Posted on: Tuesday, March 15, 2005

Venture capital initiatives advance

By Sean Hao
Advertiser Staff Writer

Lawmakers yesterday pushed ahead with two bills aimed at addressing a need among local high-tech companies for venture capital money.

Senate Bill 1695, passed by a House committee would create a $120-million State Private Investment Fund, or SPIF, that would provide money to venture capitalists for investing in local companies. Separately, the House Economic Development & Business Concerns committee passed SB 1696, which attempts to encourage institutional investors, such as the Employees' Retirement System, to invest a small portion of assets in local companies.

Both incentives are meant to fill a projected need for venture capital among Hawai'i companies of $233 million over a five-year period, according to an Enterprise Honolulu study. Lawmakers last year created SPIF, but did not allow any investments to occur without additional legislative authorization.

At $120 million, the level of funding in the current version of the bill exceeds the local technology community's goal of a $100-million program.

"Anything above that is great. This is a major priority for us," said Ann Chung, executive director of the Hawaii Technology Trade Association. "We have companies right now that need this investment money so they can stay here."

Modeled after a similar program started in Oklahoma during the 1990s, SPIF is hailed by proponents as a low-cost way to boost the level of venture capital investment in Hawai'i for local businesses looking to grow. The program's approach would differ from the state's seed capital, or "angel" investment, incentives created under Act 215.

Under the proposed program, the state would borrow up to $120 million over numerous years. That money would be placed with a fund manager in a venture capital fund.
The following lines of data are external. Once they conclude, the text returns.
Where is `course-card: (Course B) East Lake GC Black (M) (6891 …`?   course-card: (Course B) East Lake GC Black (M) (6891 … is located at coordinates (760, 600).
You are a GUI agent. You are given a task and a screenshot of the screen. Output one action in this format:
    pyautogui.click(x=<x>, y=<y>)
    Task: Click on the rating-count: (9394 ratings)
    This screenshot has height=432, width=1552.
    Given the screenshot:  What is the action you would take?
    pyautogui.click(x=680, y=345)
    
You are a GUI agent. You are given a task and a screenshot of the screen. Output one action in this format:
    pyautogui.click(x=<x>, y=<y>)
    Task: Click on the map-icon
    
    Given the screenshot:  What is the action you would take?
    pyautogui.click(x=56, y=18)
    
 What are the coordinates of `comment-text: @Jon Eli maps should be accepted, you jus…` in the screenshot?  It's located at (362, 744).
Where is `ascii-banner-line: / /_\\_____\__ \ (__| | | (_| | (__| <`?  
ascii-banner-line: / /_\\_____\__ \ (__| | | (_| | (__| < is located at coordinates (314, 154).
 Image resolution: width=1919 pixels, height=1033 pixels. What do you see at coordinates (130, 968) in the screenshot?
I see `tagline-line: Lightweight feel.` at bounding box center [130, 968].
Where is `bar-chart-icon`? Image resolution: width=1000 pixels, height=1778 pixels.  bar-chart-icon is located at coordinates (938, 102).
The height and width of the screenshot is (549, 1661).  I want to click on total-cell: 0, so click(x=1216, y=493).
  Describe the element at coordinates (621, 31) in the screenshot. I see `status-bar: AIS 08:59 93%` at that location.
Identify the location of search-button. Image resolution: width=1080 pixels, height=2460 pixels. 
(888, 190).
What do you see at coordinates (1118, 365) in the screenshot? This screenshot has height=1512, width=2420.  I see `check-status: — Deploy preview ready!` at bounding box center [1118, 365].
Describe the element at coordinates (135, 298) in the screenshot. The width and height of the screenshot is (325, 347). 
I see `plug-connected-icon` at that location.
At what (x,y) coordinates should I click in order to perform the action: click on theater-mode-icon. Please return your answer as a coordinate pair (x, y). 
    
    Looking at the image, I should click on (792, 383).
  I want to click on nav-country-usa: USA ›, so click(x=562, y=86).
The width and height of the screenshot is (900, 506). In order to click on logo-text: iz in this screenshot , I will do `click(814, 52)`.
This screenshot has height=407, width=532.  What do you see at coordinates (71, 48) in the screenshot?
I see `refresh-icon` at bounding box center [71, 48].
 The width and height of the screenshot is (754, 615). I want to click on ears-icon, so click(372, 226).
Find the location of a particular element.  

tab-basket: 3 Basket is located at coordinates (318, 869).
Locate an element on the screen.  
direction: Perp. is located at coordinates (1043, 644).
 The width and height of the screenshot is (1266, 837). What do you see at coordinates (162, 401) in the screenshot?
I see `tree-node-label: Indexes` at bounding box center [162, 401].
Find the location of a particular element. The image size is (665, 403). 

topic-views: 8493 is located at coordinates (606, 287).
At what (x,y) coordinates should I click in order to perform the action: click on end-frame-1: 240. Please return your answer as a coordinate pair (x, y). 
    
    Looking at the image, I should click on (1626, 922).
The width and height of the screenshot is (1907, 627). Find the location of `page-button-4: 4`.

The venture capital funds then would leverage the money with private capital and invest in startup companies or established companies looking to expand.

Those investments would create tax credits, which would provide a guarantee on repayment of the state's loan. The tax credits would allow the lenders to be compensated in the event the state could not repay the loan. That could happen if the investments in the companies lost value.

Historically, such venture capital funds have generated annual returns of 15 percent to 20 percent, according to proponents.

In an effort to provide more capital for local companies lawmakers also want to provide a "safe harbor" for institutional investors when investing up to 2.5 percent of their available funds in local companies. The bill would not require pension funds to invest locally, but would encourage them to do so by relaxing requirements that they be "prudent investors."

It's estimated the bill could open up up to $250 million in investment money for local companies, however, institutional investors still would be required to exercise due diligence before investing.

"It does not say you must invest (locally)," said Ted Liu, director for the Department of Business, Economic Development and Tourism. It provides a "free pass. You can do this or think about doing this" and not be in breech of prudent investor laws, Liu said.

Both Senate bills now go to the Consumer Protection & Commerce Committee. A House version of the SPIF bill, House Bill 1723, is scheduled for a hearing today at 1:15 p.m. in conference room 225 in the State Capitol.